Aku menerima pesan dari dhika, yang memintaku untuk datang sendiri ke café dan wajib memakai gaun atau dress dan berdandan cantik. Aku sempat menanyakannya dan dhika hanya berkata kencan buta. Entahlah apa yang tengah dhika siapkan, dhika memang selalu membuat kejutan untukku. Akhirnya aku memutuskan untuk tidak bertanya lagi dan menuruti semua perintah dhika.
Tepat pukul 19.00, aku sudah siap dengan dress sederhana berwarna hitam yang sangat pas dengan tubuhku yang saat ini mulai mengurus.
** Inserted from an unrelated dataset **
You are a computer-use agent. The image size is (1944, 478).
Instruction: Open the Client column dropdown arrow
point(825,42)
Saat keluar dari rumah, aku terpekik kaget saat melihat okta tengah berdiri disamping mobil audy hitam milinya dengan jas berwarna hitam dan dasi kupu-kupunya. "gator, ada apa?" Tanyaku heran
"anda sangat cantik nona, tapi perkenalkan saya Alfredo. Saya bertugas menjemput anda untuk bertemu dengan tuan saya" ucap okta formal sambil membungkukkan badannya menghormat, membuatku terkekeh.
"ada apa ini?" Tanyaku bingung.
"mulai malam ini, saya bertugas untuk menjadi sopir anda nona. Jadi saya siap melayani anda. Silahkan masuk, tuan pradhika sudah menunggu anda" ucap okta membukakan pintu mobil penumpang mempersilahkanku untuk masuk. Aku hanya menggelengkan kepalaku saat masuk ke dalam mobil.
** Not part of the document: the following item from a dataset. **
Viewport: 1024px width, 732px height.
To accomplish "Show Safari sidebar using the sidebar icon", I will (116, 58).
Sesampainya di café, okta kembali membukakan pintu untukku dan mempersilahkanku. Aku menatap ke arah café yang terlihat remang-remang dan disetiap pekarangan hingga pintu masuk dihiasi lilin dan taburan bunga mawar merah dengan karpet merah.
"ini sangat mengesankan" ujarku dan tak lama dhika datang dengan memakai jas berwarna abu dengan kemeja putihnya, dia terlihat sangat tampan sekali. Dia benar-benar jelmaan dewa yunani yang sangat sempurna. Dhika terlihat tengah berjalan ke arahku.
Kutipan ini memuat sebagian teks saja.